The proteins in the identified S. cerevisiae were grouped into 13 manually curated, broad categories, based on the results of GO analyses conducted with the GO Slim mapper tool from the SGD database to give a general overview of all biological processes concerned as shown in Fig. 4.

FIG. 4.

Functional classification of Sr-binding proteins in the irradiated Saccharomyces cerevisiae. (A) Biological process. (B) Cellular component.

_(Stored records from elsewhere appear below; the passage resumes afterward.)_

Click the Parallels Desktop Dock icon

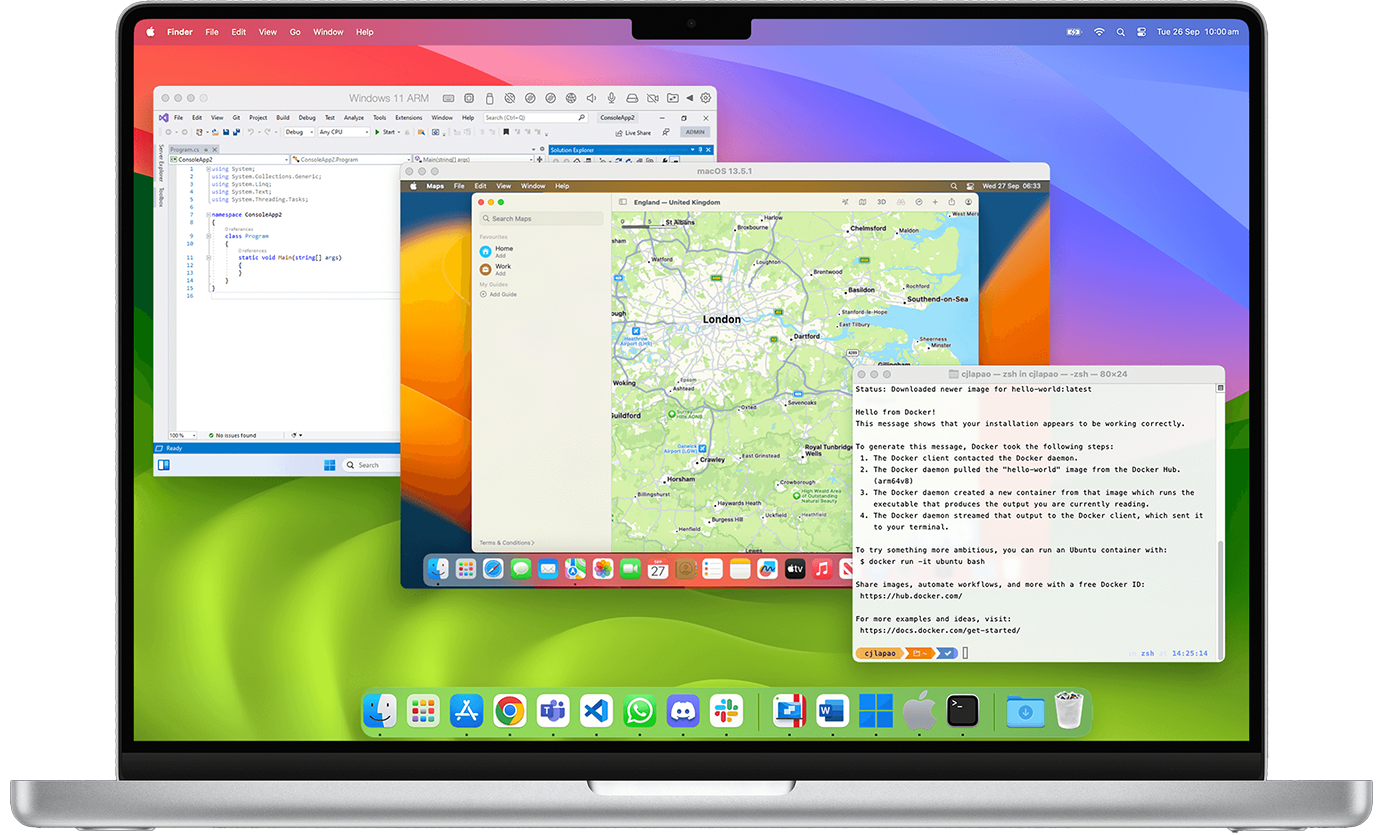click(x=789, y=711)
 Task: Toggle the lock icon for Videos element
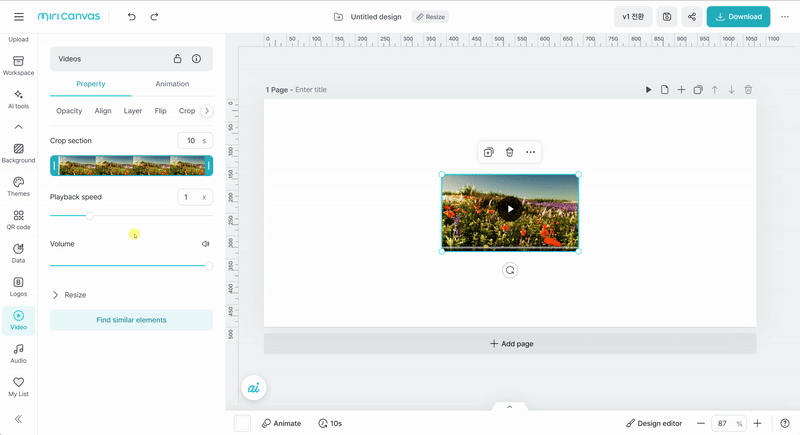(178, 59)
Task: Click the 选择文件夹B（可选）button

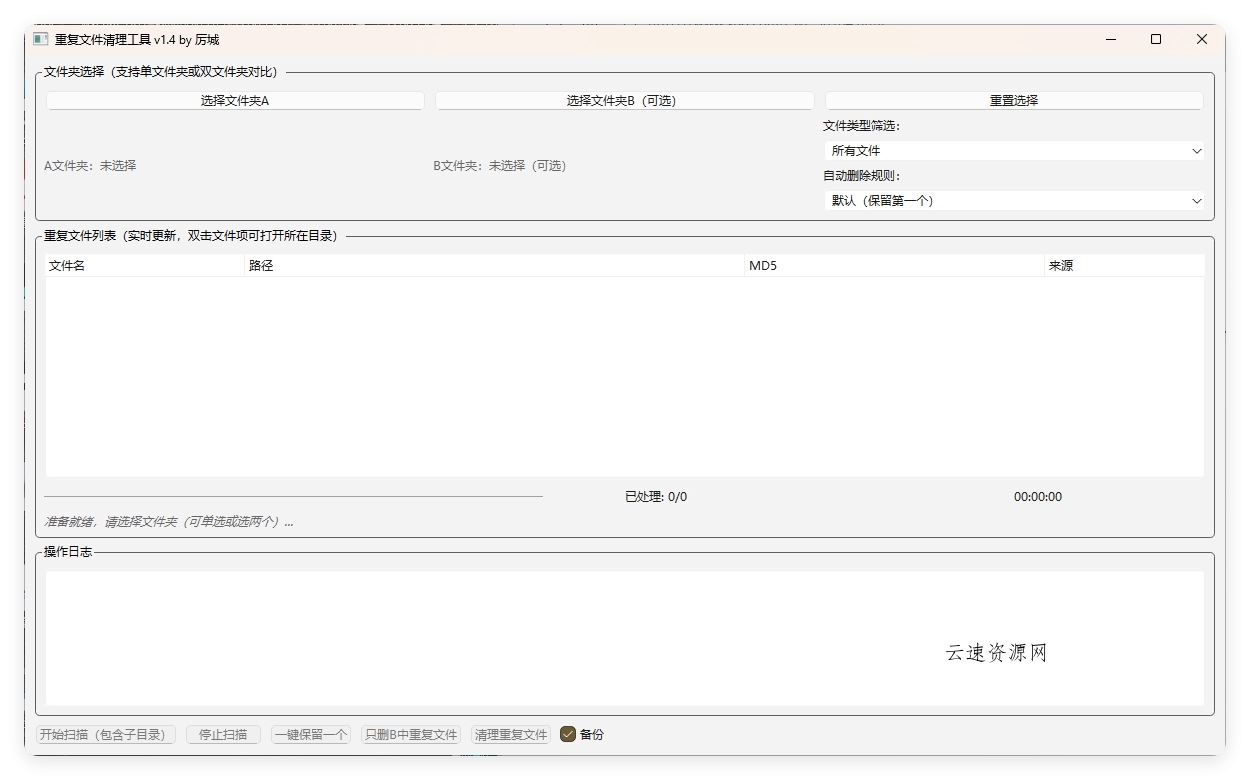Action: tap(623, 100)
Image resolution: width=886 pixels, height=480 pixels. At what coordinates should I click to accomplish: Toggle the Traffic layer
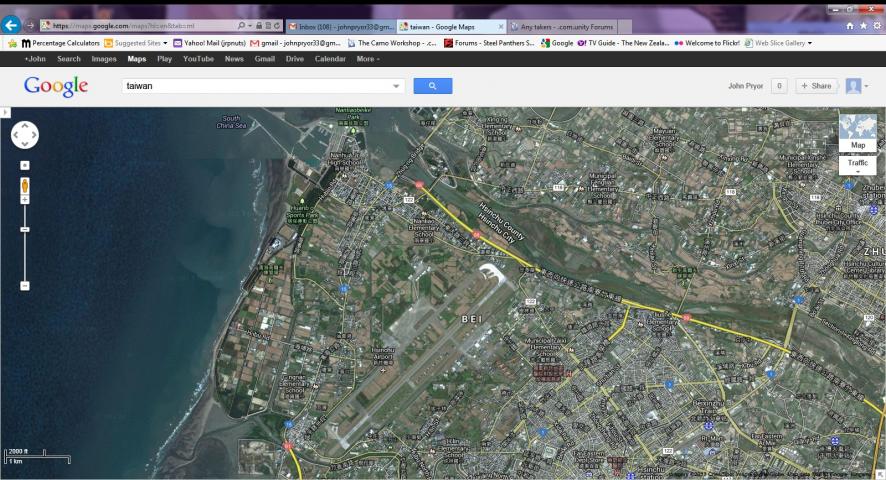click(x=858, y=163)
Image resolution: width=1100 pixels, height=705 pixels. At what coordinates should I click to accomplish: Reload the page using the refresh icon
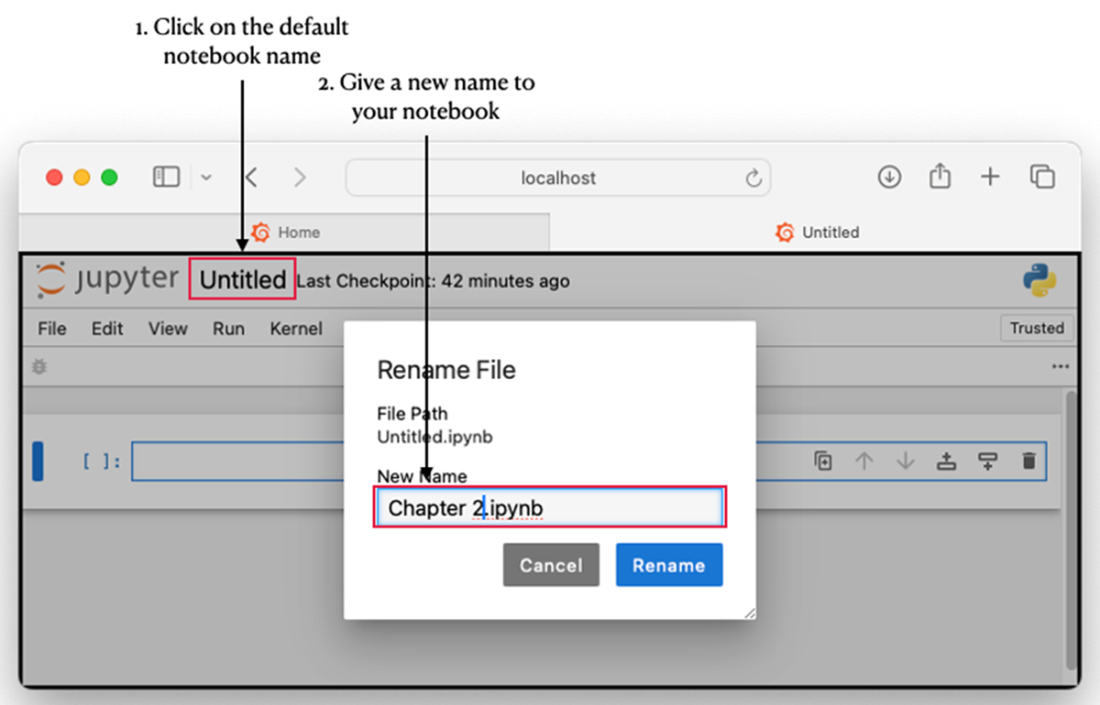pyautogui.click(x=753, y=178)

Construction and analysis of the interactive network of strontium-binding proteins and screened differentiall expressed proteins

Using the STRING software to search for PPIs of 7 DEPs and 32 strontium-binding proteins, we obtained the protein interaction network, which consisted of 21 nodes connected through 33 edges as shown in Fig. 5A. The most significant module was obtained using Mcode, which is the plugin of Cytoscape, then garnished with another plugin Bingo to division and comments the whole network function module based on the hypergeometric distribution (adj. p < 0.05). A module that contained the DEPs: SSA3, KAR2, SSA4, ACT1, TUB2 was obtained (Fig. 5B), and another five notable features were got from this module (Table 6).

FIG. 5.

(A) PPI network based on 7 DEPs and 32 strontium-binding proteins. DEPs are shown in the diamond-shaped node, and the circular node shows the other DEPs. (B) The most significant module (Score 5) was obtained from PPI network with 5 nodes and 10 edges.

Table 6.

Annotated List of the Functions of the Most Significant Modules of 32 Strontium-Binding Proteins and 7 Differentially Expressed Proteins

GO-ID	p	Description	Genes in test set
6616	3.01E-08	SRP-dependent cotranslational protein targeting to membrane, translocation	SSA3, KAR2, SSA4
65002	3.07E-06	Intracellular protein transmembrane transport	SSA3, KAR2, SSA4
6612	8.90E-06	Protein targeting to membrane	SSA3, KAR2, SSA4
46907	9.03E-06	Intracellular transport	ACT1, SSA3, KAR2, SSA4, TUB2
51649	1.33E-05	Establishment of localization in cell	ACT1, SSA3, KAR2, SSA4, TUB2

Therefore, combining the analysis of DEPs and strontium-binding protein, the key research proteins are KAR2, SSA3, SSA4, ACT1, and TUB2. The previous differential expression results showed that KAR2, SSA3, TUB2, and ACT1 expressions were upregulated and SSA4 expression was downregulated.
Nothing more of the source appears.